Make asyncio done callbacks consistent between Futures and Tasks

With asyncio tasks, the done callbacks are called by the time they are awaited. However, a future’s callbacks are instead scheduled separately on the event loop with call_soon. So by the time a future has been awaited, its done callback has not been called.

Having used tasks more frequently, I found this really unintuitive. The problem I ran into is an event loop that was starved by many already-complete futures. Even though I’m calling await future, its not actually awaiting anything and going back to the event loop; so all those done callbacks kept piling up and eating up memory.

My proposal would be to make futures resolve their callbacks whenever the future is first awaited. That gives the same behavior as tasks, its intuitively how we think of await (e.g. all processing, including callbacks have completed), and doesn’t have the problem with callbacks piling up.
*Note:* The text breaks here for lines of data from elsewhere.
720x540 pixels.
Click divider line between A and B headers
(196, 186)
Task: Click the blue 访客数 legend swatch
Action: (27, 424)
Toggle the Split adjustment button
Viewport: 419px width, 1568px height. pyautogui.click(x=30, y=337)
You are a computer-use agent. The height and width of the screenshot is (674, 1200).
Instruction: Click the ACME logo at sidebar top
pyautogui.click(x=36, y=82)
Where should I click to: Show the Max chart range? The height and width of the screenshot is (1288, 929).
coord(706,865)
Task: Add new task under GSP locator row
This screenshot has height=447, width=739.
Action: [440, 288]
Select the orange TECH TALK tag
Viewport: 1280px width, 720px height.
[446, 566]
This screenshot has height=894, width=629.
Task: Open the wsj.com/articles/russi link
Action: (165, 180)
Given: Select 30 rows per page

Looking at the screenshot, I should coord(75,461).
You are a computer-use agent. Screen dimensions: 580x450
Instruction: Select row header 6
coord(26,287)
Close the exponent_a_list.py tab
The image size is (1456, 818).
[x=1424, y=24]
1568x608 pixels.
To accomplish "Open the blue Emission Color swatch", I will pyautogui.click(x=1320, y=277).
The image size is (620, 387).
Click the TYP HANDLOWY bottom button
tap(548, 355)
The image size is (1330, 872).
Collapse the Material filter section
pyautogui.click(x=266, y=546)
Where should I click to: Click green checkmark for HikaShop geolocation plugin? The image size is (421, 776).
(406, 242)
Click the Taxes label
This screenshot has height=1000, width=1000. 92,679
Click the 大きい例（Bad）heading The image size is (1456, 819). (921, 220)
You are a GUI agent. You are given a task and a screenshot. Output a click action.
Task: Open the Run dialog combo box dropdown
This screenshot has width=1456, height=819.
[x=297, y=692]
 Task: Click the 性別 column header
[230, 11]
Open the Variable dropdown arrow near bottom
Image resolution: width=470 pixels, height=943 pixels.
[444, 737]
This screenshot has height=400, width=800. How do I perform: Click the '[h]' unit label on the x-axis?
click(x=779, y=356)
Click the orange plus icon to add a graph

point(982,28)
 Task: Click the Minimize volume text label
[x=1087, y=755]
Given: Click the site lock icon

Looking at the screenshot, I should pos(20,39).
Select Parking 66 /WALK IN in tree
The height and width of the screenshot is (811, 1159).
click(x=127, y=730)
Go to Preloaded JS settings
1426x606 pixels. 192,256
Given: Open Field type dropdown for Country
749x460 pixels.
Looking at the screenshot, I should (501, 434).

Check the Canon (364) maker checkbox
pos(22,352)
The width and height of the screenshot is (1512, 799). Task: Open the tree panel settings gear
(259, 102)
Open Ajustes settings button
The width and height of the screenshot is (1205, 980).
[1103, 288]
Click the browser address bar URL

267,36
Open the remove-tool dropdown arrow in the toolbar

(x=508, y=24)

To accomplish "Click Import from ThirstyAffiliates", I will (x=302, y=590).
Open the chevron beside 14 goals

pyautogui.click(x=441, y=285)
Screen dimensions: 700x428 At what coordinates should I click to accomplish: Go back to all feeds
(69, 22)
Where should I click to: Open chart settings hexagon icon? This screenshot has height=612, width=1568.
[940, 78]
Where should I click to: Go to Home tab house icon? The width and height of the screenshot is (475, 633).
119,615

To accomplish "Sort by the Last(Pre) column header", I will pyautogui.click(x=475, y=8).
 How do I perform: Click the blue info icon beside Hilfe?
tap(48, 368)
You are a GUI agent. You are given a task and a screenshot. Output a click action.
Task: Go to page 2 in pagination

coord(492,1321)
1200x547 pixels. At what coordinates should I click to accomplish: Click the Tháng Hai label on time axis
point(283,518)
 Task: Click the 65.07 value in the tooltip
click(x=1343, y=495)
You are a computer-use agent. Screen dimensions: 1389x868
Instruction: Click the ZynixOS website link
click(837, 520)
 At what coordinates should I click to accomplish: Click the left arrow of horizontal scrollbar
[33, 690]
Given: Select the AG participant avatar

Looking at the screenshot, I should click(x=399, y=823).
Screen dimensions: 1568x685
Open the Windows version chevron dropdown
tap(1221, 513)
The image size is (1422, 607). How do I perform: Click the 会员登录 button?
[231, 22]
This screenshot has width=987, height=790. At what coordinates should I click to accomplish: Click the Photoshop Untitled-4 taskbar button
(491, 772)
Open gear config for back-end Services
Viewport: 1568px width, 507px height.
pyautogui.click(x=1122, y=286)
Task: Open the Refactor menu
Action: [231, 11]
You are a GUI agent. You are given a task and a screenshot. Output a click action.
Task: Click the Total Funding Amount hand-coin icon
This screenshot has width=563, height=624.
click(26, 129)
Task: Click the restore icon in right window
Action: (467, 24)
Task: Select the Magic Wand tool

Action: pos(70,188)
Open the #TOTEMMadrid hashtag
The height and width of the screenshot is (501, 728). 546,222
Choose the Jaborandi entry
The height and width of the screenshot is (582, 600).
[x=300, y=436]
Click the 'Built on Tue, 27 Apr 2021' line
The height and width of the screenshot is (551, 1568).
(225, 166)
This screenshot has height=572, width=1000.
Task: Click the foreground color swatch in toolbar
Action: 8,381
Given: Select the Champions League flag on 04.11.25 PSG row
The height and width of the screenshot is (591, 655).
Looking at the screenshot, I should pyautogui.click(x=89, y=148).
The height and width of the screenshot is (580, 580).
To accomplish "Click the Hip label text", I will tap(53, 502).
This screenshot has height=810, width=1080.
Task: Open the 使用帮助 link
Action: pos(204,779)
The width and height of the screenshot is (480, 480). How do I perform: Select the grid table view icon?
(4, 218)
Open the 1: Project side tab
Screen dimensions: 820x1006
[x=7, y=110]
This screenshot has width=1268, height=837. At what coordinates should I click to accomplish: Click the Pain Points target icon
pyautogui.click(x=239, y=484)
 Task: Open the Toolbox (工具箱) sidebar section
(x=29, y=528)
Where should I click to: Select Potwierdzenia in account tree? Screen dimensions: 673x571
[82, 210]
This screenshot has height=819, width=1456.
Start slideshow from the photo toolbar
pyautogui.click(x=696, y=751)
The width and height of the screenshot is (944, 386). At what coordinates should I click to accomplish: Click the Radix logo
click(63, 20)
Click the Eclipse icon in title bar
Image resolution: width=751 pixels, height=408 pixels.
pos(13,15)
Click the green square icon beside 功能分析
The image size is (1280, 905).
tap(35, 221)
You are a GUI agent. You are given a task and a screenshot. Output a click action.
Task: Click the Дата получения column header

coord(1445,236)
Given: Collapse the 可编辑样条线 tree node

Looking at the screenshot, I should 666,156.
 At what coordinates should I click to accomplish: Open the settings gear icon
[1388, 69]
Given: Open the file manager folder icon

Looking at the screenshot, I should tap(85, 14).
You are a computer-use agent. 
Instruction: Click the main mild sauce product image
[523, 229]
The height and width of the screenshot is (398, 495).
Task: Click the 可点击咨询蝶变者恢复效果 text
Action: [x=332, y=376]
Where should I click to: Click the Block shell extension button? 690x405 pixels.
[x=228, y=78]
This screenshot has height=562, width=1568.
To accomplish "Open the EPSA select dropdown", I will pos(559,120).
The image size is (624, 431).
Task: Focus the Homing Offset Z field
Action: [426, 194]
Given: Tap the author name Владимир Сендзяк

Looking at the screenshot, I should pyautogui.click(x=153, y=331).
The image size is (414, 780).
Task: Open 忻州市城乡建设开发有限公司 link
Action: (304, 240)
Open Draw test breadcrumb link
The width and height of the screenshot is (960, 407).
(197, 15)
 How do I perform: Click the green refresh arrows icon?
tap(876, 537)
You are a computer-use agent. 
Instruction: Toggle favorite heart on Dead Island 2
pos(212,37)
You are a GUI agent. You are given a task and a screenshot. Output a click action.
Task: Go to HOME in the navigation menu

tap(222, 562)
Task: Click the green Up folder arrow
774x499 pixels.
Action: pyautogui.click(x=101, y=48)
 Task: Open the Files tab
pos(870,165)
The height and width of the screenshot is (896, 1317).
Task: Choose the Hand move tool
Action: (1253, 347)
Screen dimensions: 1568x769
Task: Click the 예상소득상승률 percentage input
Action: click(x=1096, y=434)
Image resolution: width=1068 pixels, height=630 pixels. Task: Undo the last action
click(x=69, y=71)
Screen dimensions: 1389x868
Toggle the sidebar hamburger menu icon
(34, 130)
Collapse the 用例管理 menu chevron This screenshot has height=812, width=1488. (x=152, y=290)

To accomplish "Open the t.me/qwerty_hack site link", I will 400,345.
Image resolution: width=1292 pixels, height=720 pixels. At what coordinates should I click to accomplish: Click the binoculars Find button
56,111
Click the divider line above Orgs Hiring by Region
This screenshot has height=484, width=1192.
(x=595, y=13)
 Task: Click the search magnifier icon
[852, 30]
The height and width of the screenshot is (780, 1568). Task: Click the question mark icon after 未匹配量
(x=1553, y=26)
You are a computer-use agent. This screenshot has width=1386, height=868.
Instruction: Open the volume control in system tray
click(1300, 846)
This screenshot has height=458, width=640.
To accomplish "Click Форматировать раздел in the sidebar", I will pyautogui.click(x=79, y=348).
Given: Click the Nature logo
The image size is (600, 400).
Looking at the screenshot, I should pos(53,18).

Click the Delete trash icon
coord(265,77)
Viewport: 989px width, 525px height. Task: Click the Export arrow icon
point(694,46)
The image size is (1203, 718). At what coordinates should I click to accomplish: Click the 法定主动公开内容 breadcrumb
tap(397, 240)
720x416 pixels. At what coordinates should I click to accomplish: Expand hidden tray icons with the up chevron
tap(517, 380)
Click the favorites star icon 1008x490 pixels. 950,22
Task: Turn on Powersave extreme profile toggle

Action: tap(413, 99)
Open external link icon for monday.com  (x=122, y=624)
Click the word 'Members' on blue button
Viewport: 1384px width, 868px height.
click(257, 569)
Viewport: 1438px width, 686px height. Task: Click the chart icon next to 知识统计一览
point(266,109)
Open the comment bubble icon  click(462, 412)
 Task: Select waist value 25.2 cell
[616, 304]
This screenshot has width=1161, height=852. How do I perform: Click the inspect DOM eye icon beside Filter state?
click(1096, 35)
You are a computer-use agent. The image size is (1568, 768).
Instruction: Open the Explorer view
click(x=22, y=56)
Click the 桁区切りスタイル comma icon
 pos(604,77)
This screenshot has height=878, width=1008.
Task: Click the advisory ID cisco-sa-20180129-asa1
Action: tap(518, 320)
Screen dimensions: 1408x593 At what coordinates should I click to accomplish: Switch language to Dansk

Simple example of the inconsistency:

import asyncio

async def main():
	# using future
	future = asyncio.get_running_loop().create_future()
	future.add_done_callback(lambda r: print("future done callback"))
	print("future processed")
	await future
	print("future awaited (1)")
	await future
	print("future awaited (2)")
	# using task
	async def coroutine():
		print("task processed")
	task = asyncio.create_task(coroutine())
	task.add_done_callback(lambda r: print("task done callback"))
	await task
	print("task awaited (1)")
	await task
	print("task awaited (2)")


future processed
future awaited (1)
future awaited (2)
future done callback
task processed
task done callback
task awaited (1)
task awaited (2)

…the callback is called as soon as the task is done, regardless of whether you have awaited the task or not.

So, the task need not be awaited; that’s why it is executed soon after it is created. On the other hand, the future needs to be awaited, and as per scheduling of the callback, I believe it’s the right choice to schedule them to be executed in the event loop’s next iteration. That will help make the program non-blocking.

I’m not sure “we” think of await this way necessarily. I think of callbacks as being cleanup work that should happen soon after the task/future is done but with no guarantee as to absolute ordering. If I wanted to guarantee ordering, I would expect to wrap the task/future in another task/future that guaranteed the “callback” work was done.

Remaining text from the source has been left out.